Program Overview

Materials Science Program

The interdisciplinary graduate program in Materials Science at the Colorado School of Mines is designed to educate students in the diverse field of Materials Science. The program encompasses the four key foundational aspects of Materials Science: materials properties, materials structures, materials synthesis and processing, and materials performance.

Degrees Offered

• Master of Science (Materials Science, thesis option or non-thesis option)
• Doctor of Philosophy (Materials Science)

Program Description

The Materials Science graduate program is responsible for administering MS (thesis and non-thesis) and PhD degrees in Materials Science. This program coexists alongside strong disciplinary programs in Chemistry, Chemical and Biochemical Engineering, Mechanical Engineering, Metallurgical and Materials Engineering, Mining, and Physics.

Fields of Research

The program covers a wide range of research areas, including:

• Advanced polymeric materials
• Alloy theory, concurrent design, theory-assisted materials engineering, and electronic structure theory
• Applications of artificial intelligence techniques to materials processing and manufacturing
• Atomic scale characterization
• Biomaterials
• Ceramic processing, modeling of ceramic processing
• Chemical and physical processing of materials
• Chemical vapor deposition
• Coating materials and applications
• Computational condensed matter physics
• Computer modeling and simulation
• Control systems engineering
• Crystal and molecular structure determination by X-ray crystallography
• Electrodeposition
• Electron and ion microscopy
• Energetic materials and processing
• Energy storage
• Experimental condensed-matter physics
• Fuel cell materials
• Fullerene synthesis, combustion chemistry
• Heterogeneous catalysis
• High-temperature ceramics
• Intelligent automated systems
• Materials synthesis, interfaces, flocculation, fine particles
• Mathematical modeling of material processes
• Mechanical metallurgy, failure analysis, deformation of materials
• Mechanical properties of ceramics and ceramic composites
• High entropy alloys
• Mössbauer spectroscopy, ion implantation, small-angle X-ray scattering, semiconductor defects
• Nano materials
• Nondestructive evaluation
• Nonferrous structural alloys
• Novel separation processes
• Numerical modeling of particulate media, thermomechanical analysis
• Optical properties of materials and interfaces
• Phase transformations and mechanisms of microstructural change
• Photovoltaic materials and device processing
• Physical metallurgy
• Physical vapor deposition, thin films, coatings
• Power electronics, plasma physics, pulsed power, plasma material processing
• Processing and characterization of electroceramics
• Semiconductor materials and device processing
• Soft materials
• Solidification and near net shape processing
• Surface physics, epitaxial growth, interfacial science, adsorption
• Thermoelectric materials
• Transport phenomena and mathematical modeling
• Weld metallurgy, materials joining processes
• Welding and joining science

Combined Degree Option

Mines undergraduate students have the opportunity to begin work on an MS non-thesis degree while concurrently completing their Bachelor's degree at Mines.
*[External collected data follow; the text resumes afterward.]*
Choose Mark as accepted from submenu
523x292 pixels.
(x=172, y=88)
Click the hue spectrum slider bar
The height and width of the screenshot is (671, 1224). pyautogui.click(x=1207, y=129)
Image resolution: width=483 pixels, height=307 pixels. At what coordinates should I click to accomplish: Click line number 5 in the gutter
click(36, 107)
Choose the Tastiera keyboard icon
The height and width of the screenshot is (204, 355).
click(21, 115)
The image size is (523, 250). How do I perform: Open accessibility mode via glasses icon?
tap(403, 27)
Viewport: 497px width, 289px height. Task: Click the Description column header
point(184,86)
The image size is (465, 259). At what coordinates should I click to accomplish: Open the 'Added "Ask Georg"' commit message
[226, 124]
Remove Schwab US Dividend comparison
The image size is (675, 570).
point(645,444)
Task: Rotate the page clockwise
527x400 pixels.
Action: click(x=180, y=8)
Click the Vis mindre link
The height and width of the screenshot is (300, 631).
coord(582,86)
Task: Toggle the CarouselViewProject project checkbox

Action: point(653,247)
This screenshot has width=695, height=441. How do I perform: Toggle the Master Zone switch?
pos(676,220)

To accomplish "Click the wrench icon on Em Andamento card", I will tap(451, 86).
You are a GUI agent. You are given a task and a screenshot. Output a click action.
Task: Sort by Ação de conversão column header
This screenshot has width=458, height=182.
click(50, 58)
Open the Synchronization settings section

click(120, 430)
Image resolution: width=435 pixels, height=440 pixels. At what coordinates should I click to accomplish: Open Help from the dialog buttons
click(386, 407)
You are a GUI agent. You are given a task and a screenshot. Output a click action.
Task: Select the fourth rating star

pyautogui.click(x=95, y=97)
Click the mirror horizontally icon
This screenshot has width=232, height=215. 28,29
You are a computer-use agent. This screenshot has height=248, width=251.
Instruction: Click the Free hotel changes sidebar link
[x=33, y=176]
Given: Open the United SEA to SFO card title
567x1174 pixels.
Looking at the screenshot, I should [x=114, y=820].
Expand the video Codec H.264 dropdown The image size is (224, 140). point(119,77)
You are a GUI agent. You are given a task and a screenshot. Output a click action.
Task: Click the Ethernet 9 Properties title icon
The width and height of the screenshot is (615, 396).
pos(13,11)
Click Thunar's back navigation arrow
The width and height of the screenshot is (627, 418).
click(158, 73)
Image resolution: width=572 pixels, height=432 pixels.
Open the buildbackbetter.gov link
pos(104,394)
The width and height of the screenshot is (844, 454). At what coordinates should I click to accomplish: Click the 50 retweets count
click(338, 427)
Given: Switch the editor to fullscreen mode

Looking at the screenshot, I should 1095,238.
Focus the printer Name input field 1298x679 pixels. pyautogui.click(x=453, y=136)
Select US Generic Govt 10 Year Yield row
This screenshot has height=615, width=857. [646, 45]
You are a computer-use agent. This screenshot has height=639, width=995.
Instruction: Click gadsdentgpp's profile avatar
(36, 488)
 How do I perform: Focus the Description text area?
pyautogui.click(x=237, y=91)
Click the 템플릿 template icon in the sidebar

Dual-Degree Program Option

Students have the opportunity to earn two degrees with the dual degree option. Students complete coursework to satisfy requirements for both a non-thesis MS in Materials Science from Colorado School of Mines and an MS of Physical Chemistry and Chemical Physics from the University of Bordeaux.

Program Directors

• Eric Toberer, Associate Professor, Physics
• Brian Trewyn, Associate Professor, Chemistry

Program Requirements

Each of the three degree programs (non-thesis MS, thesis-based MS, and PhD) requires the successful completion of three core courses for a total of 9 credits. Depending upon the individual student's background, waivers for these courses may be approved by the program director.

Courses

The program offers a variety of courses, including:

• MLGN500: Processing, Microstructure, and Properties of Materials
• MLGN502: Solid State Physics
• MLGN505: Mechanical Properties of Materials
• MLGN510: Surface Chemistry
• MLGN512: Ceramic Engineering
• MLGN515: Electrical Properties and Applications of Materials
• MLGN516: Properties of Ceramics
• MLGN517: Theory of Elasticity
• MLGN519: Non-Crystalline Materials
• MLGN530: Introduction to Polymer Science
• MLGN531: Polymer Engineering and Technology
• MLGN535: Interdisciplinary Microelectronics Processing Laboratory
• MLGN536: Advanced Polymer Synthesis
• MLGN544: Advanced Processing of Ceramics
• MLGN561: Transport Phenomena in Materials Processing
• MLGN563: Polymer Engineering: Structure, Properties and Processing
• MLGN565: Mechanical Properties of Ceramics and Composites
• MLGN569: Fuel Cell Science and Technology
• MLGN570: Biocompatibility of Materials
• MLGN572: Biomaterials
• MLGN583: Principles and Applications of Surface Analysis Techniques
• MLGN591: Materials Thermodynamics
• MLGN592: Advanced Materials Kinetics and Transport
• MLGN593: Bonding, Structure, and Crystallography
• MLGN597: Case Study - Materials Science
• MLGN598: Special Topics
• MLGN599: Independent Study
• MLGN607: Condensed Matter
• MLGN698: Special Topics
• MLGN699: Independent Study
• MLGN707: Graduate Thesis / Dissertation Research Credit

PhD Qualifying Process

The PhD qualifying process includes the completion of core curriculum, a qualifying examination, and a thesis proposal. The qualifying examination consists of a written report and an oral examination defending the written report. The thesis proposal should focus on the central topic of a student's research efforts.